Dabei kann auch in einem Menschen, den man schon so lange kennt, ein enormes Potenzial schlummern, wenn man diesem nur Raum gibt! Ich spreche da vorrangig von meiner eigenen Beziehung. Auch ich habe meinem Freund lange nicht zugetraut, dass er dominant sein kann, wollte aber härteren Sex, wollte Überwältigung. Ich konnte ihn aber nicht in diesem Zusammenhang sehen, weil ich ihn im Alltag einfach anders kenne. Warum sollte in einem Mann, den ich seit Jahren kenne, ein "Biest" schlummern? Wäre mir das nicht vorher schon aufgefallen? Alles Ausreden.

• Koordinatendaten der Einträge:

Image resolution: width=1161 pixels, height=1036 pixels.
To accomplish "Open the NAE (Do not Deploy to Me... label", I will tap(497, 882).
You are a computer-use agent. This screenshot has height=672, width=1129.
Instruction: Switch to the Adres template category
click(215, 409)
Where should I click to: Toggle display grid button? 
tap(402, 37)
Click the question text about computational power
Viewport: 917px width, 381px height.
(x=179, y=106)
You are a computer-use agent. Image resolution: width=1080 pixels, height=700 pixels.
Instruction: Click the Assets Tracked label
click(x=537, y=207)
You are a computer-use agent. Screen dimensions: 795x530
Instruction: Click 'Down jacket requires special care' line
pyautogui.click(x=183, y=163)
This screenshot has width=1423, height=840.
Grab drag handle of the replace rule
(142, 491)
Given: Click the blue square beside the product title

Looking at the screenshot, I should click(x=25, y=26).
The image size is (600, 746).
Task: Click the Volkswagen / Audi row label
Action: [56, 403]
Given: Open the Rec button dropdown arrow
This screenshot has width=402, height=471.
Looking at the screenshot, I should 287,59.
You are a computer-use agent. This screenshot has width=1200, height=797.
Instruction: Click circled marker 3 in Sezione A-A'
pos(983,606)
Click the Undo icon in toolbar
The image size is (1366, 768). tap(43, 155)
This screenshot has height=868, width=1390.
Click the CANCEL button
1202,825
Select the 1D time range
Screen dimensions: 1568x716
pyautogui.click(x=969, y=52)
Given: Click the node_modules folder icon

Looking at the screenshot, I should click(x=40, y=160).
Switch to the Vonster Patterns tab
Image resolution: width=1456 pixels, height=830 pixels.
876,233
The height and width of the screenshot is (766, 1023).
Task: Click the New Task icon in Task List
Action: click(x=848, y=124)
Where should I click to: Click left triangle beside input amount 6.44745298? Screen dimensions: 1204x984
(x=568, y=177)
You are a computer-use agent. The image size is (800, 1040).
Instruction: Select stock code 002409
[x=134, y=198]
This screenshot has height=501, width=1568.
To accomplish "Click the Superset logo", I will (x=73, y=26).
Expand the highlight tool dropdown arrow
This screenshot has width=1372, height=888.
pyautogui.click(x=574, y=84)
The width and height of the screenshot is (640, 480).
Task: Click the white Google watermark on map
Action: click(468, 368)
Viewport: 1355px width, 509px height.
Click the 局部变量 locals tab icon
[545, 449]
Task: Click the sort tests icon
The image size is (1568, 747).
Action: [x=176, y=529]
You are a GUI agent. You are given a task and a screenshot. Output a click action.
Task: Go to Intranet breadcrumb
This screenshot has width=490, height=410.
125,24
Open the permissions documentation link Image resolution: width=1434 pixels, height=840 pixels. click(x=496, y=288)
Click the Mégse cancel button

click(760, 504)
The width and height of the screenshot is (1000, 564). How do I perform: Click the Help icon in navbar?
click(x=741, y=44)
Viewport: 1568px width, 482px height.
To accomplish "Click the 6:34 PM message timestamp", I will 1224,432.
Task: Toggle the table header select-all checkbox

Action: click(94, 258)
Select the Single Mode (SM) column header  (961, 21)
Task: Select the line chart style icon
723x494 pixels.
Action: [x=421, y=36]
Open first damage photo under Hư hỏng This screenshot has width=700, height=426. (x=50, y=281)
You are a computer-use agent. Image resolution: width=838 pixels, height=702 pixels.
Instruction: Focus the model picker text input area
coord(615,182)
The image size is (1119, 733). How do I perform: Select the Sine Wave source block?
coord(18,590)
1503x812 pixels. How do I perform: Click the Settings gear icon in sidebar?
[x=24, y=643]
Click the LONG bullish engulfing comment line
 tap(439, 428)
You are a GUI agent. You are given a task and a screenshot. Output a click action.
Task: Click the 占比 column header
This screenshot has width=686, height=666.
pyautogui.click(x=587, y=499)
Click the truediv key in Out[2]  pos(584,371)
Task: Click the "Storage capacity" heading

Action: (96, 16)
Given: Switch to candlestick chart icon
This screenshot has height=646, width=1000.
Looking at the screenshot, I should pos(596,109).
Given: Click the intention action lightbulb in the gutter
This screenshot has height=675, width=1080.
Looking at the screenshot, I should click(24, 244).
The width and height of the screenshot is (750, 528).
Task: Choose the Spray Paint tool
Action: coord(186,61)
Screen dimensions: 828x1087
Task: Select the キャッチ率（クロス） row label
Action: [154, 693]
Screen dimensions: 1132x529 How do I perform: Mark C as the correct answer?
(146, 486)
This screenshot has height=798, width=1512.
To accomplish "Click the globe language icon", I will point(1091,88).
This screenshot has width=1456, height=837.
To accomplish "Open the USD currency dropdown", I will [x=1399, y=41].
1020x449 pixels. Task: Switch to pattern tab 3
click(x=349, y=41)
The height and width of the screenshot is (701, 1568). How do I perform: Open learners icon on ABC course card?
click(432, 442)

• AUFGABEN:
• a. Geben Sie aus dem vorliegenden Text alles von „Dabei kann auch“ bis hinunter zu „aufgefallen? Alles Ausreden.“ wortgetreu wieder.
• b. Beantworten Sie anhand des vorliegenden Textes:
(i) Wovon spricht die Ich-Person nach eigener Aussage vorrangig?
(ii) Was hat die Ich-Person ihrem Freund lange nicht zugetraut?
(iii) Als was werden am Ende des Textes die vorher gestellten Fragen bezeichnet?
• c. Nehmen Sie den Text über das schlummernde Potenzial in der eigenen Beziehung wieder auf und führen Sie ihn im Anschluss an seinen letzten Satz fort.
Die Datensätze werden für die Bearbeitung nicht benötigt.

• ANTWORTEN JE AUFGABE:
• a.
Dabei kann auch in einem Menschen, den man schon so lange kennt, ein enormes Potenzial schlummern, wenn man diesem nur Raum gibt! Ich spreche da vorrangig von meiner eigenen Beziehung. Auch ich habe meinem Freund lange nicht zugetraut, dass er dominant sein kann, wollte aber härteren Sex, wollte Überwältigung. Ich konnte ihn aber nicht in diesem Zusammenhang sehen, weil ich ihn im Alltag einfach anders kenne. Warum sollte in einem Mann, den ich seit Jahren kenne, ein "Biest" schlummern? Wäre mir das nicht vorher schon aufgefallen? Alles Ausreden.

• b.
(i) Von ihrer eigenen Beziehung.
(ii) Dass er dominant sein kann.
(iii) Als Ausreden.

• c.
Es ist nicht seine Aufgabe, mich zu überzeugen. Das ist eine unfaire Haltung, meiner Meinung nach, und zeigt, dass man selbst keine Arbeit in das hineinstecken will, was man sich wünscht. Anfangs habe ich noch mit ihm gespielt, um ihn zu "prüfen", doch nur sehr kurze Zeit, weil das für mich völlig nach hinten losgegangen ist. Er hat nämlich immer direkt abgebrochen, wenn ich widerspenstig wurde und dann habe ich gar nichts von dem bekommen, was ich wollte. Erst, als ich mitgemacht habe, mich darauf einließ, hat er das gemacht, was er wollte und ich mir wünschte und mir damit gezeigt, dass meine Vorurteile blöde waren. Es hat mir auch gezeigt, dass ich faul war, dass ich nur etwas nehmen wollte, nur mein Kopfkino umgesetzt haben wollte, ohne zu verstehen, dass ich mich selbst auch einbringen muss. Ein Mensch kann nicht dominant sein, wenn man es nicht zulassen will.
Man sollte verstehen, dass man als Bottom genauso dafür verantwortlich ist, dass Dominanz wirklich greifen kann. Wenn in meinem Kopf nur Schranken sind, wie soll er dann je zu mir durchdringen?
Wenn ich harten Sex will, muss ich harten Sex auch zulassen können und verstehen, dass ich es mit einem Menschen zu tun habe, der das auf seine Weise tut und er keine 1:1 Kopie aus meiner Fantasie sein kann.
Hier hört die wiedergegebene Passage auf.